Exercise brief
Starting at the line below holding "[Strona główna] (88, 80)" and stopping at the line holding "Szablon:Vote/Styles.css (298, 956)", print every line exactly, both ends included, and leave the rest out.

Data records

*** Block opens ***

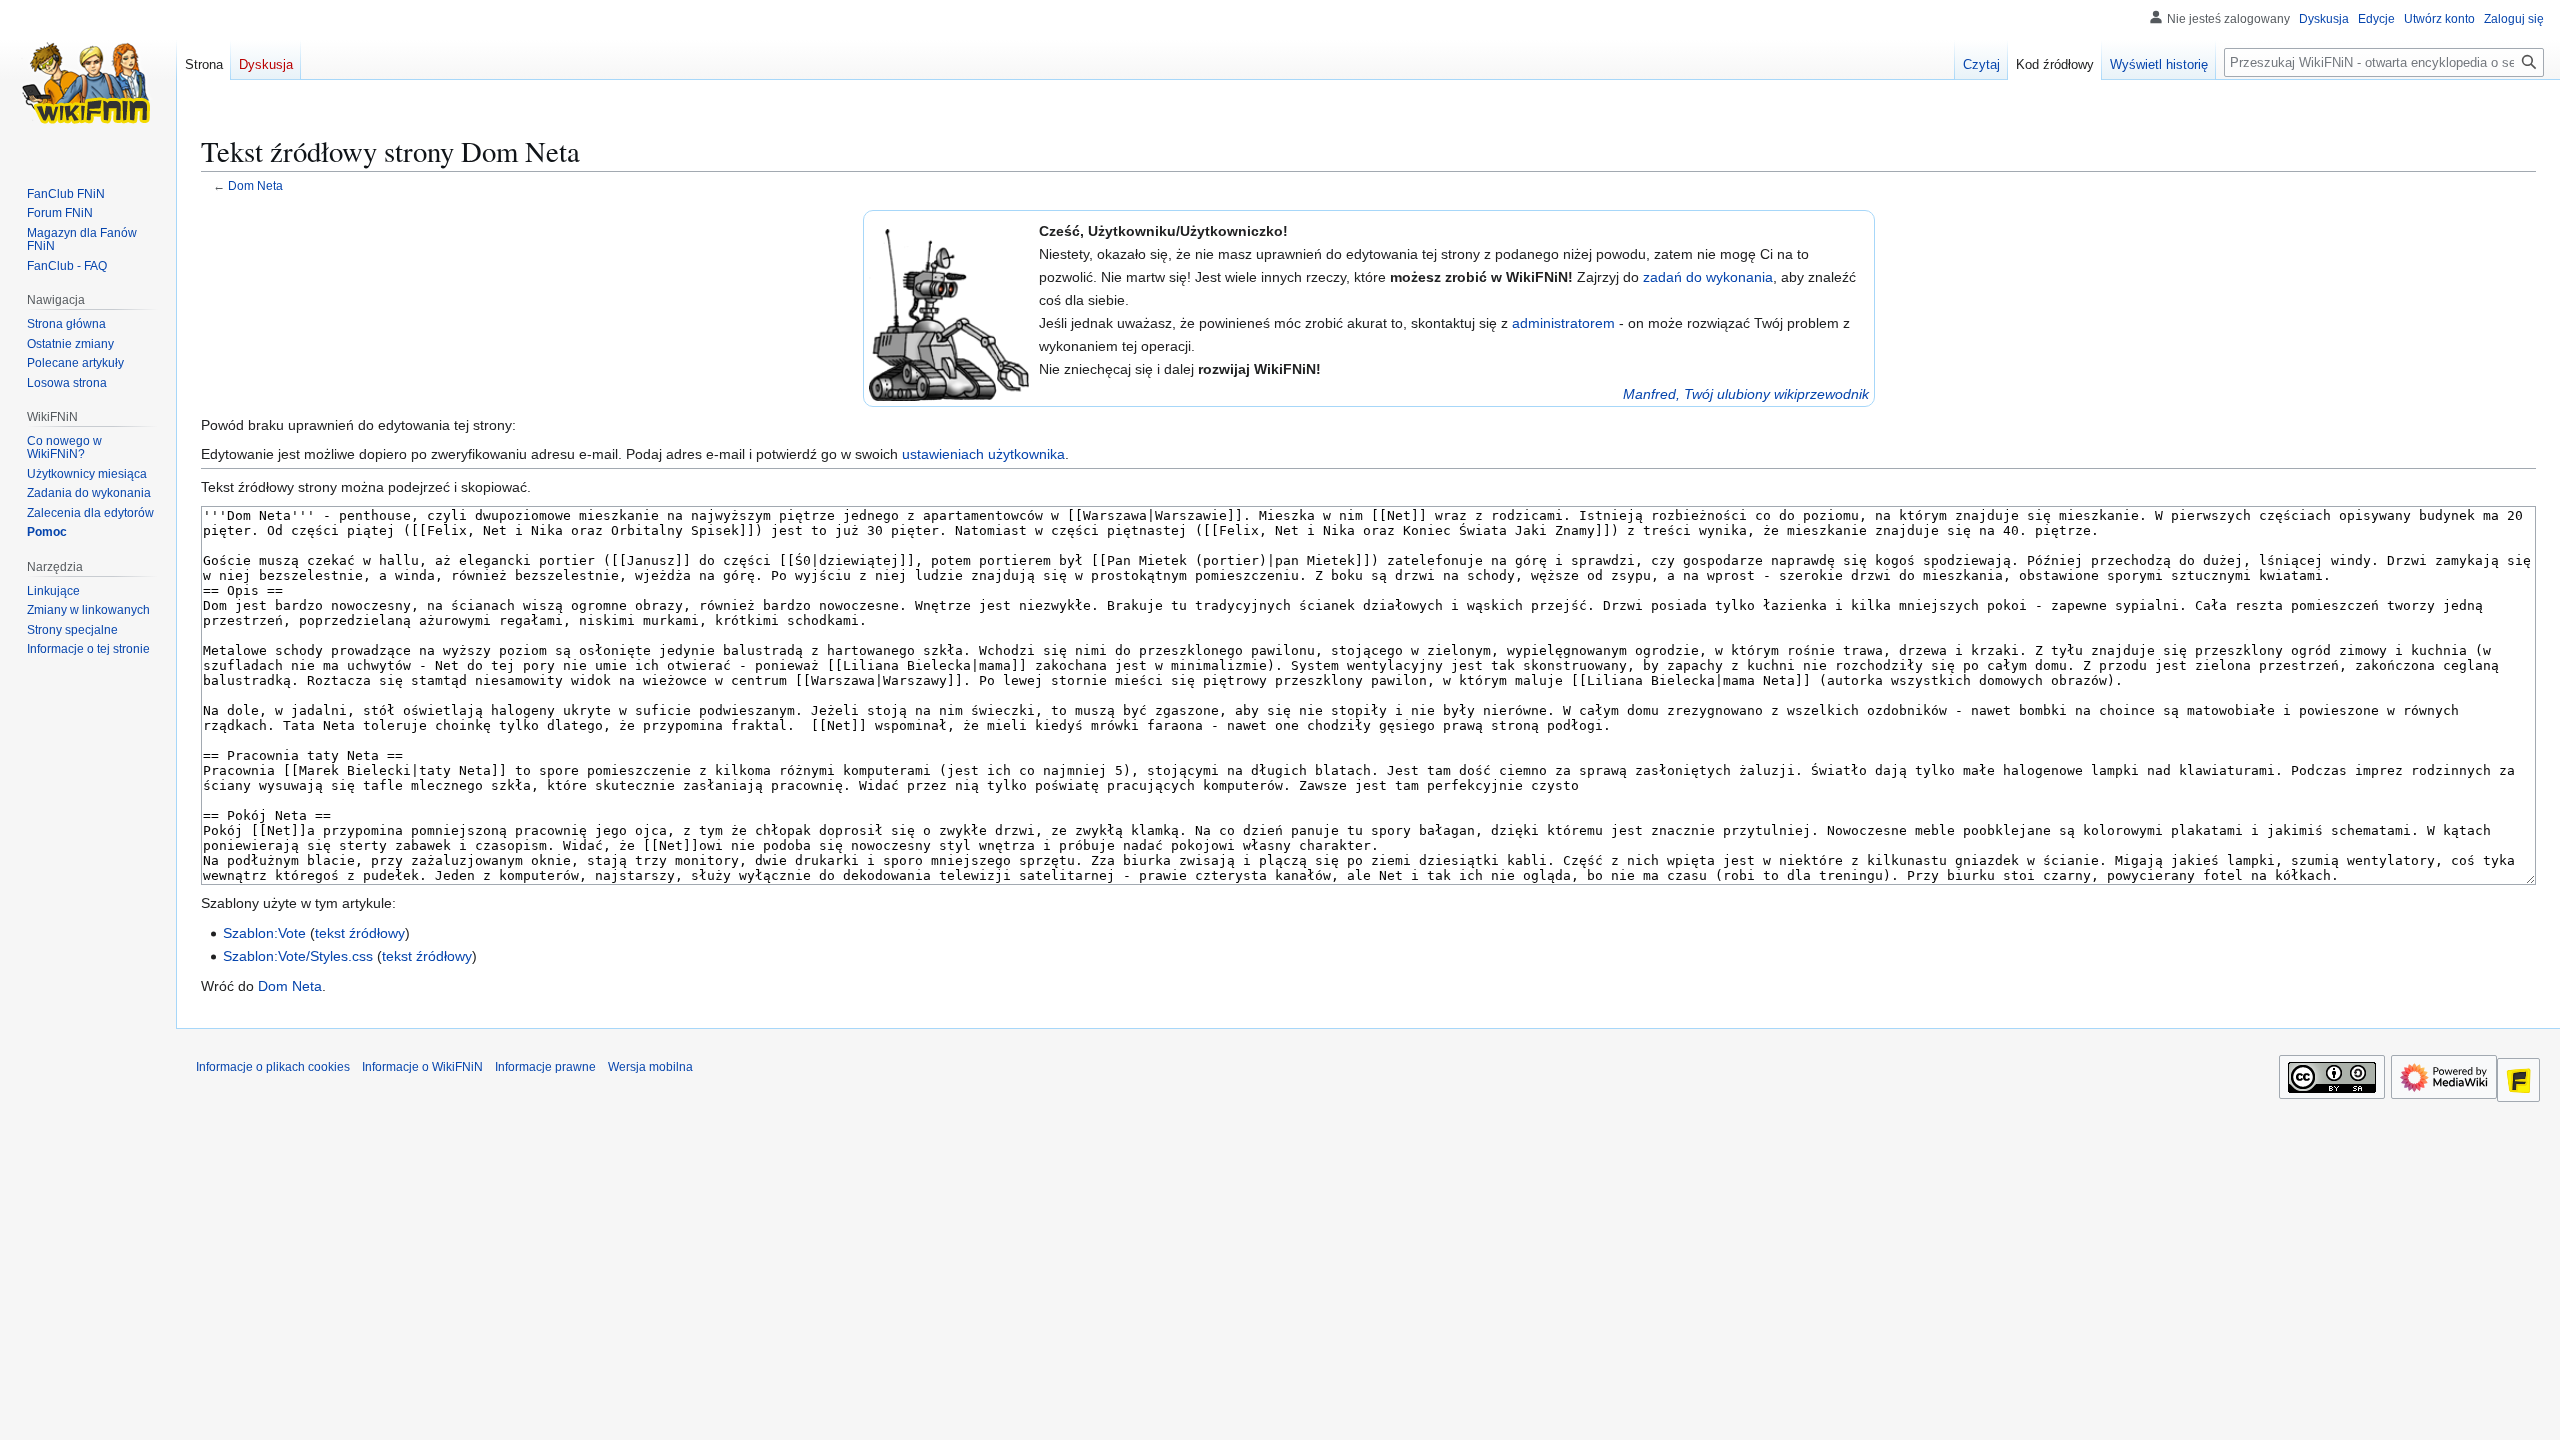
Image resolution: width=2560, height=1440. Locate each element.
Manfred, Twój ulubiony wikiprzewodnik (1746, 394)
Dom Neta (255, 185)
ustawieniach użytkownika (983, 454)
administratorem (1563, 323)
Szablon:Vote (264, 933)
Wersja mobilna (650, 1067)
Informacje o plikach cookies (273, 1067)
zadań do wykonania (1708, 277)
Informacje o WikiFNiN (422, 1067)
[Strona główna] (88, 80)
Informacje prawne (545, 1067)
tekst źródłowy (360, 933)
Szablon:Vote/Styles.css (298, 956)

*** Block closes ***
*** Block opens ***

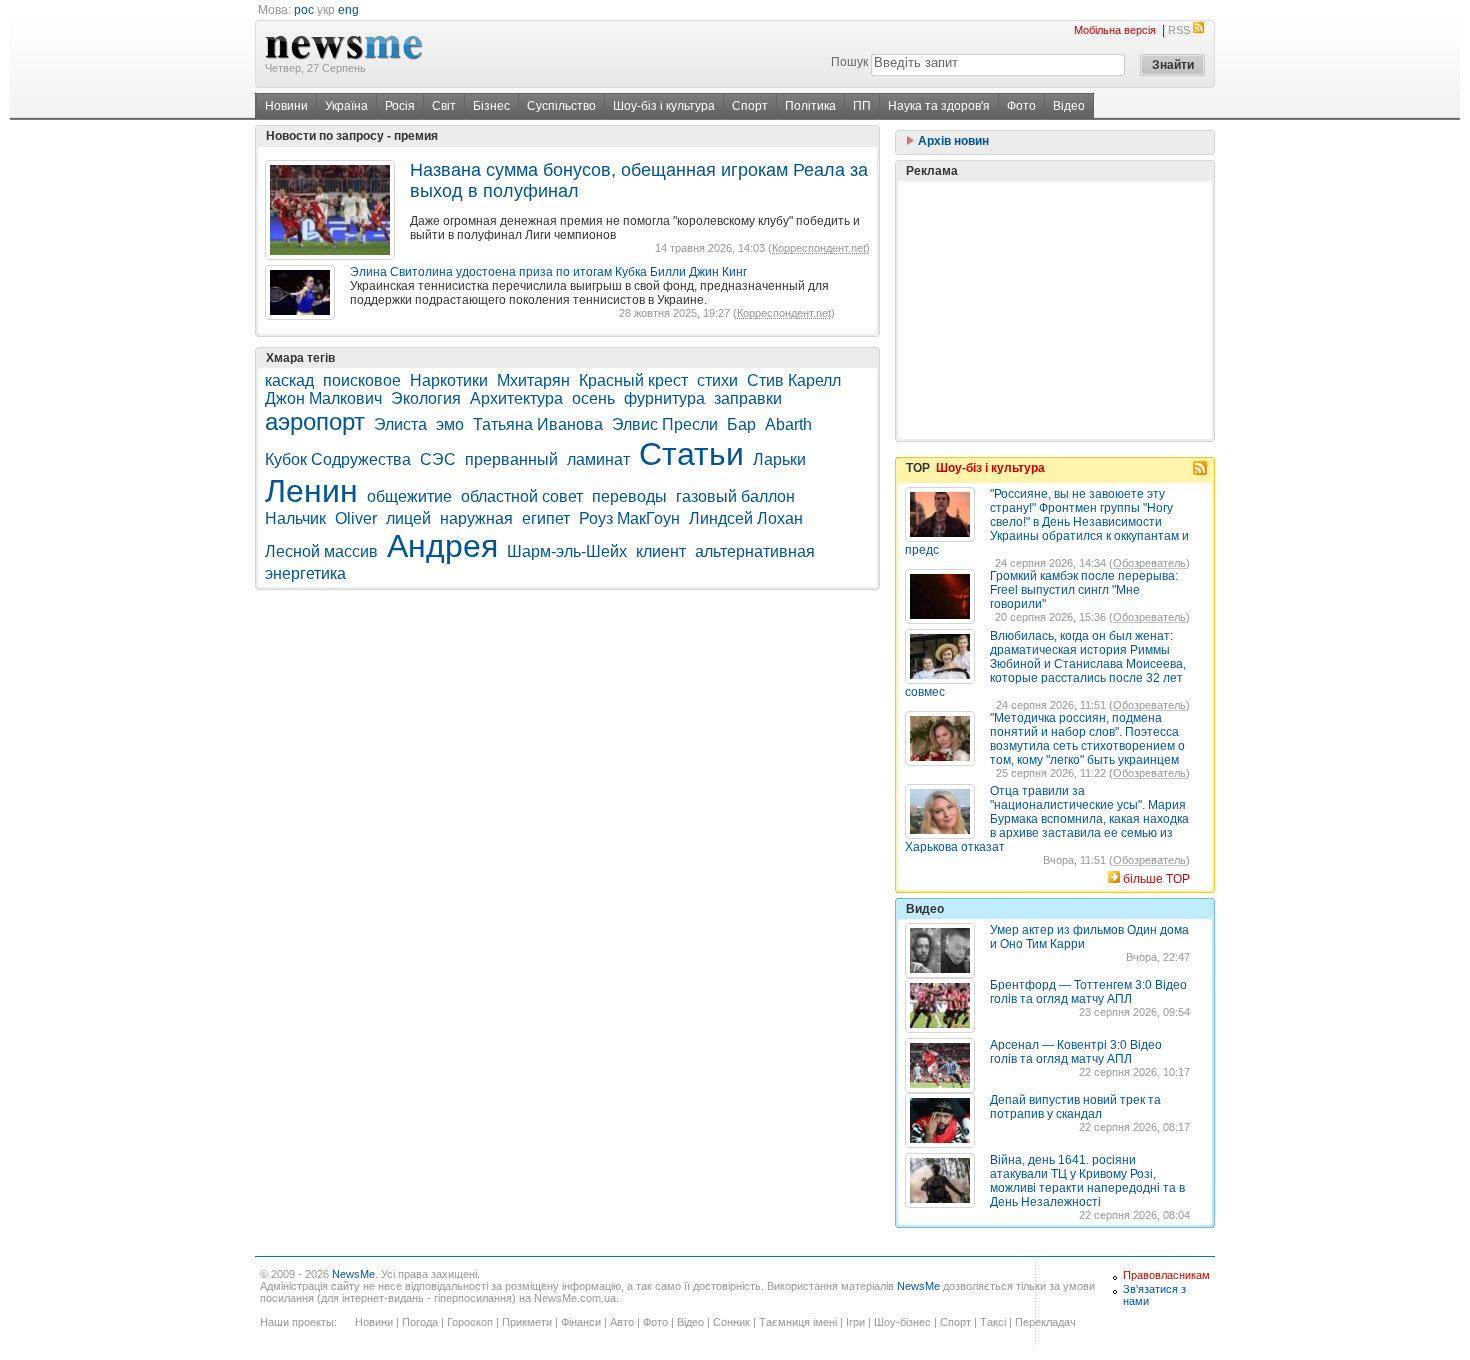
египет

*** Block closes ***
*** Block opens ***

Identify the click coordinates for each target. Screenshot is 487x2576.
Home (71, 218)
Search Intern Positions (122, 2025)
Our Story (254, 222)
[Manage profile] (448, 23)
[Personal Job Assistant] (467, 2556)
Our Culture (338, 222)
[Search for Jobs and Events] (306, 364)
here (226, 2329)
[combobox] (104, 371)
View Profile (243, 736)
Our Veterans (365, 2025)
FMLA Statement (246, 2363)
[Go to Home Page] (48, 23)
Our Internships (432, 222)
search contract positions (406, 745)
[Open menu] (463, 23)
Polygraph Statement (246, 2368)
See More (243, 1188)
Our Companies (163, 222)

*** Block closes ***

Final answer
[Strona główna] (88, 80)
Informacje prawne (545, 1067)
tekst źródłowy (360, 933)
Szablon:Vote/Styles.css (298, 956)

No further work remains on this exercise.